Meredith Stiehm, seeking re-election to the board, wrote that she has been “a consistent voice for women writers in the board meetings, and on my other committees. I think it helps to keep offering up my POV, so we and other underrepresented writers are remembered, considered, valued. Women are still a minority on the board, so I hope there are even more of us in the chorus next year. If I am re-elected, I promise to keep speaking up, trying to affect change in our direction – as Abigail Adams wrote, to Remember the Ladies.”
Marjorie David, running unopposed for vice president, wrote that her statement about diversity from her 2016 board race “still applies.” Back then she wrote: “The past few years have seen a redoubled effort on the part of our guild to promote increased diversity in the industry. There are frustrating moments when we are brought up short by the fact that we aren’t employers ourselves. So we on the board constantly look for ways to put pressure on people who do the hiring. Sticks, however, are not always as usefully wielded as carrots, and the member committees under the CAP (Committee Advisory Panel) umbrella have been doing a bang-up job of expanding opportunities for members to meet showrunners, executives, managers and agents. As a board member, it has been my responsibility this year to co-chair the oversight committee that approves and finances the programs of the black, Latino, LGBT, disabled and Asian WGA writers’ committees, as well as the women’s committee, the career longevity committee, events committee and the education committee. It’s a great way to get to know writers, to understand their needs and frustrations and to help them learn about the business while they build both social and employment networks. Members design, organize and publicize their own events — their energy is a wonder to behold. Too many writers from diverse groups fall by the wayside in our business. CAP activities are a positive step toward keeping our diverse members in the work force. And, I can’t resist saying, they’re fun. In addition, it has been my pleasure to meet with new members at guild orientation sessions. My heart sings when I look at the sea of faces – we’re starting to really look like what America looks like.”

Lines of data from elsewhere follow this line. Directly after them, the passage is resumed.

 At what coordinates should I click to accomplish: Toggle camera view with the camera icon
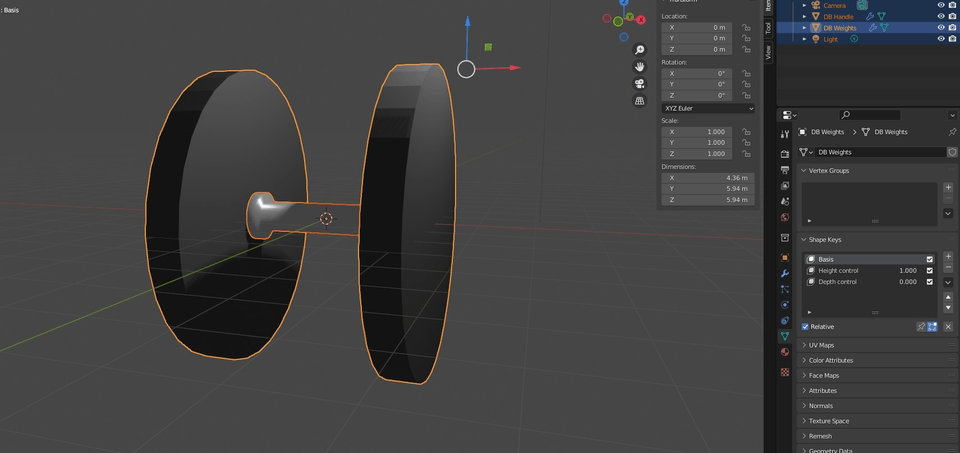(640, 84)
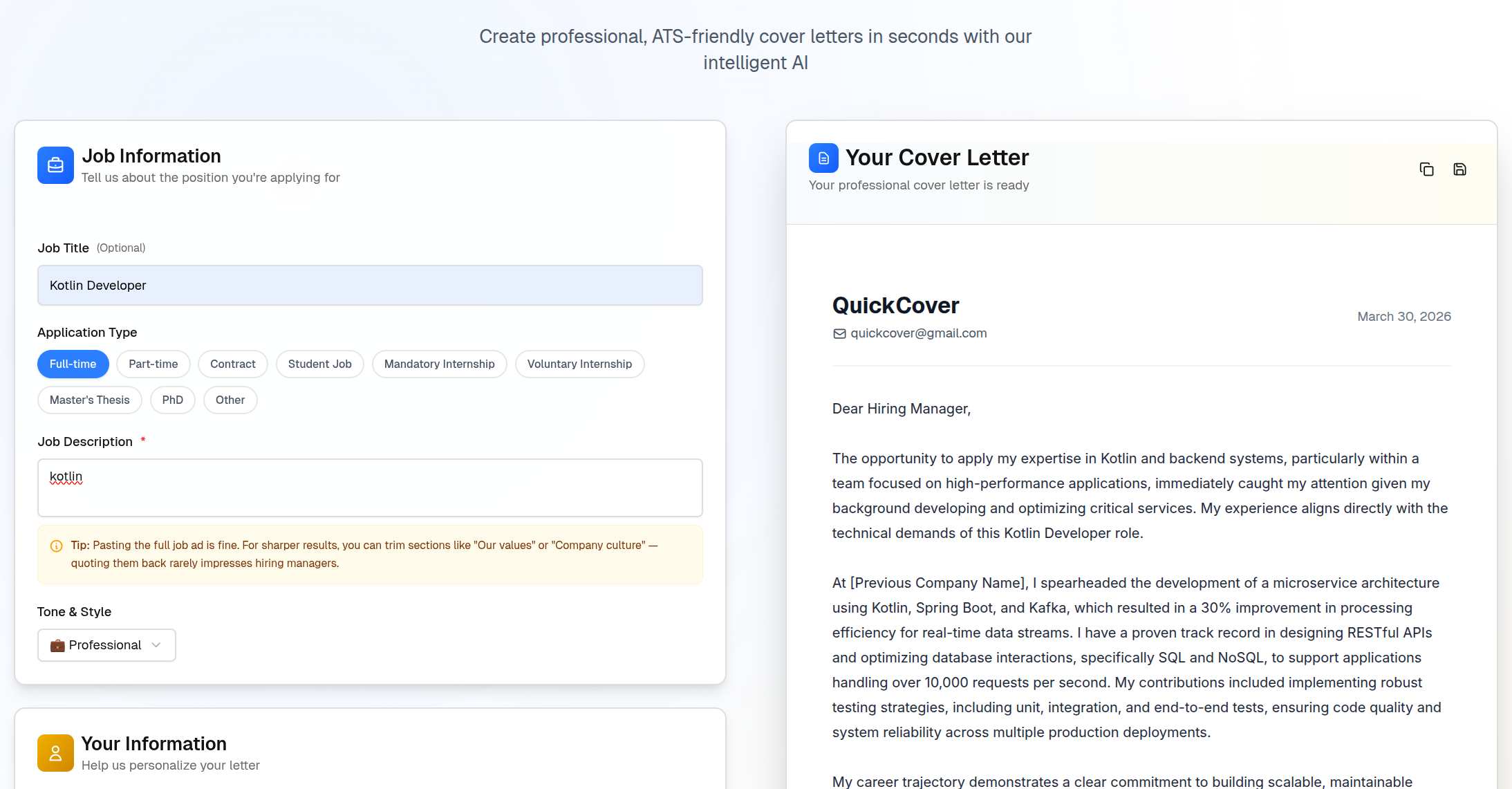Choose Part-time application type
This screenshot has height=789, width=1512.
(153, 364)
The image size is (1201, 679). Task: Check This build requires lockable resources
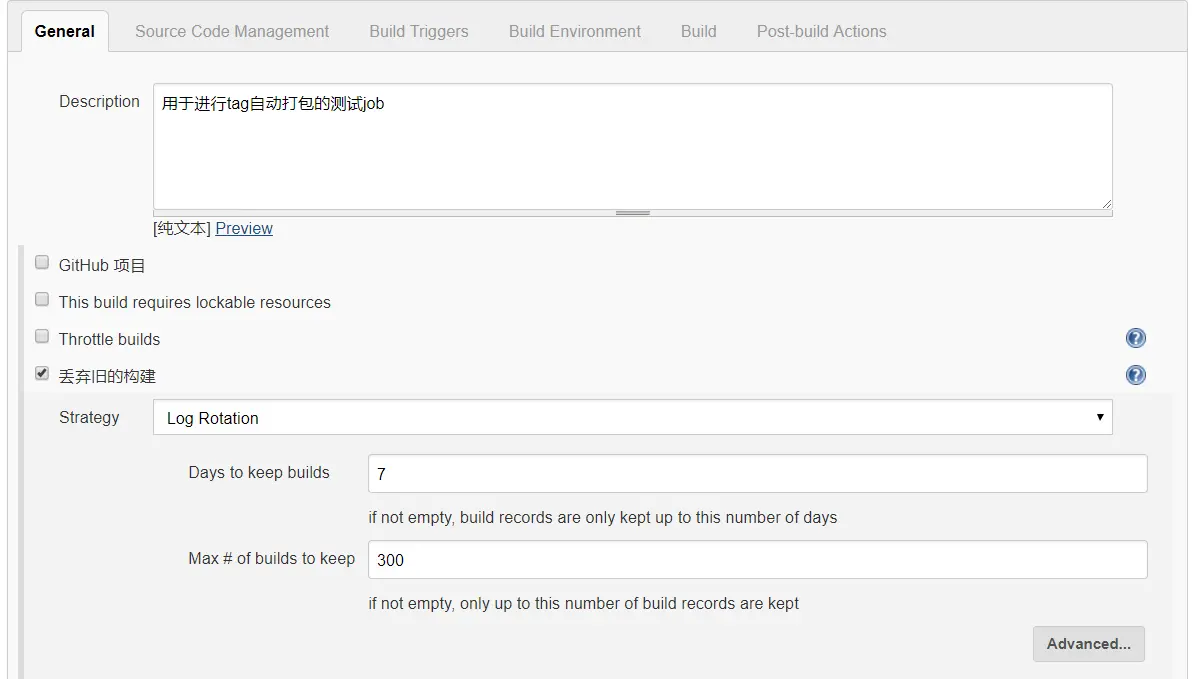(42, 299)
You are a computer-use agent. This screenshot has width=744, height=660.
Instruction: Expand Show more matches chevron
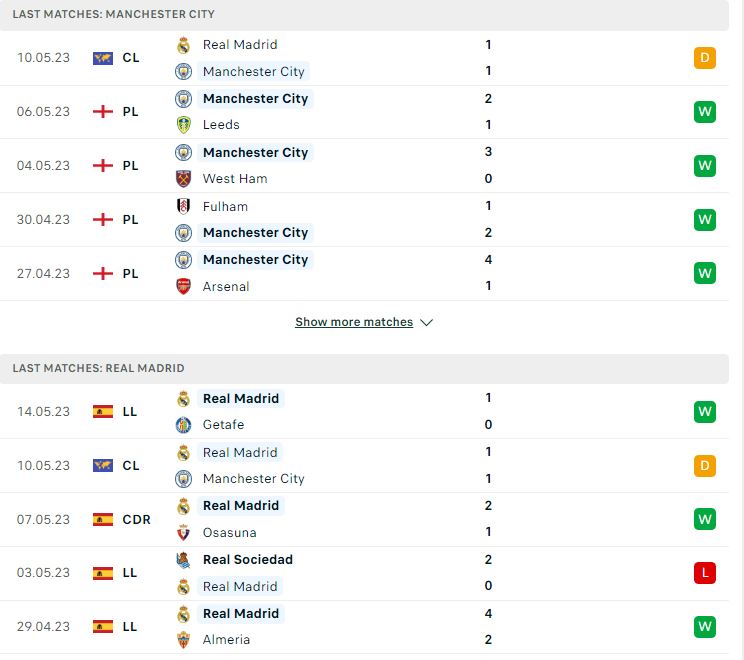click(x=427, y=323)
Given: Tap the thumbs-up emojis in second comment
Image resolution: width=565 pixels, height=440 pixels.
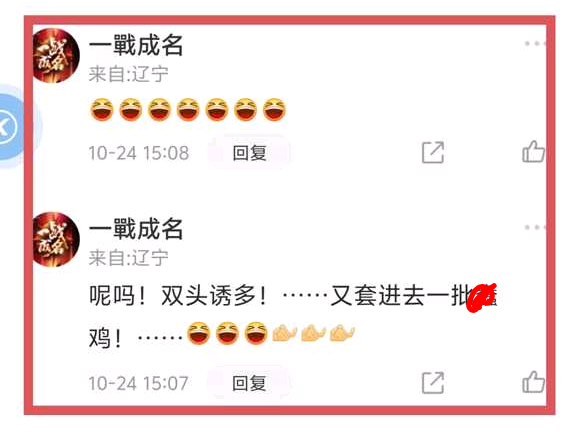Looking at the screenshot, I should pos(314,333).
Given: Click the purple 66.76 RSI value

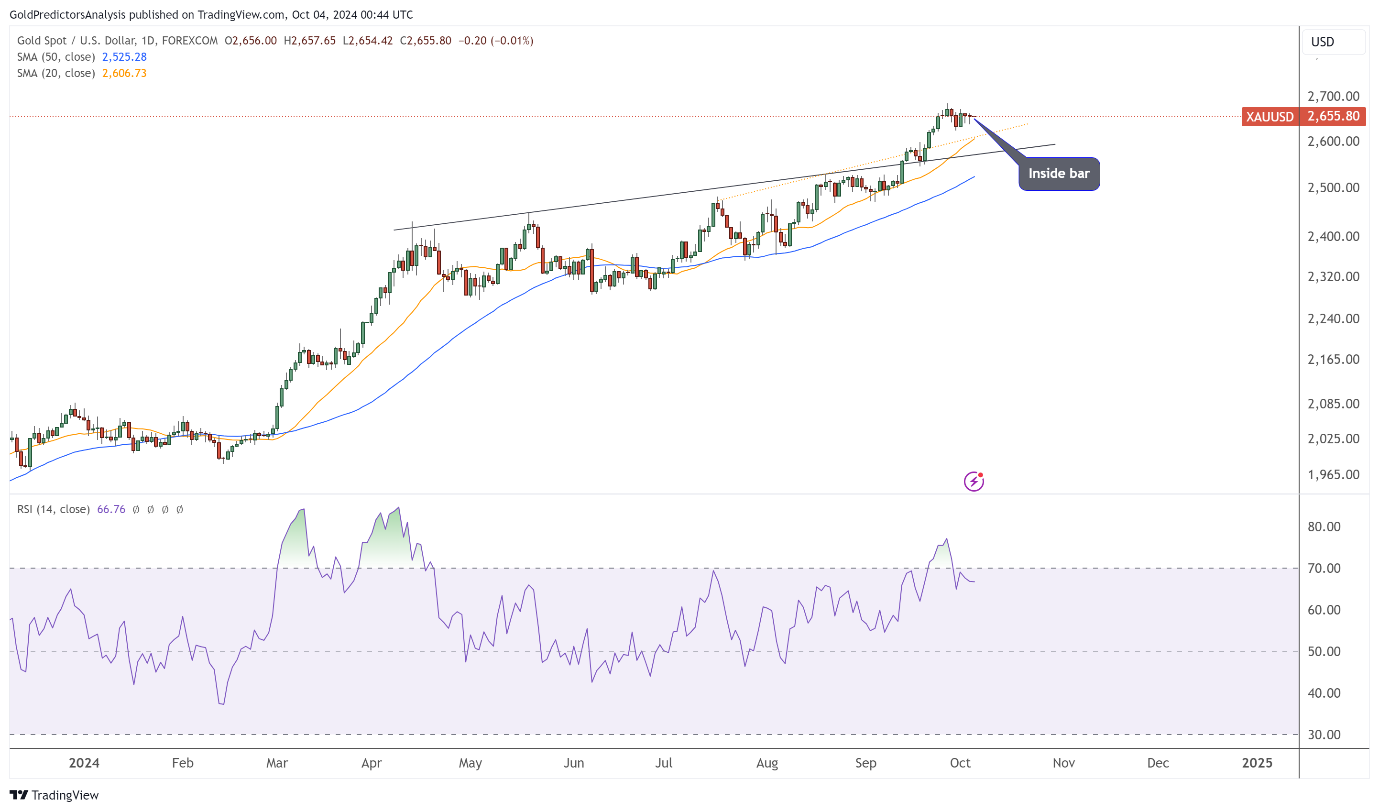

Andrea Berloff, seeking re-election to the board, wrote that she’s “enjoyed being a voice in the board room for diversity. There is clearly more to be done on this front, but it is extremely rewarding to have a seat at the table and to be part of the effort of pushing the conversation forward.”
Board candidate John August made only a passing reference to diversity in his statement, proposing “a regular sweep through the membership to find out what they’re encountering. We don’t need charts; we need anecdotes from which we can glean patterns. So gather groups and get them talking. Assemble ten TV story editors, then ten first-time feature writers, then ten recent graduates of studios’ diversity initiatives. How much money are they actually bringing in? How much time are they spending chasing jobs that vanish? How likely are they to quit the business?”
Incumbent board member Zac Penn did not pen a candidate’s statement.
The deadline for voting in the WGA elections is September 18.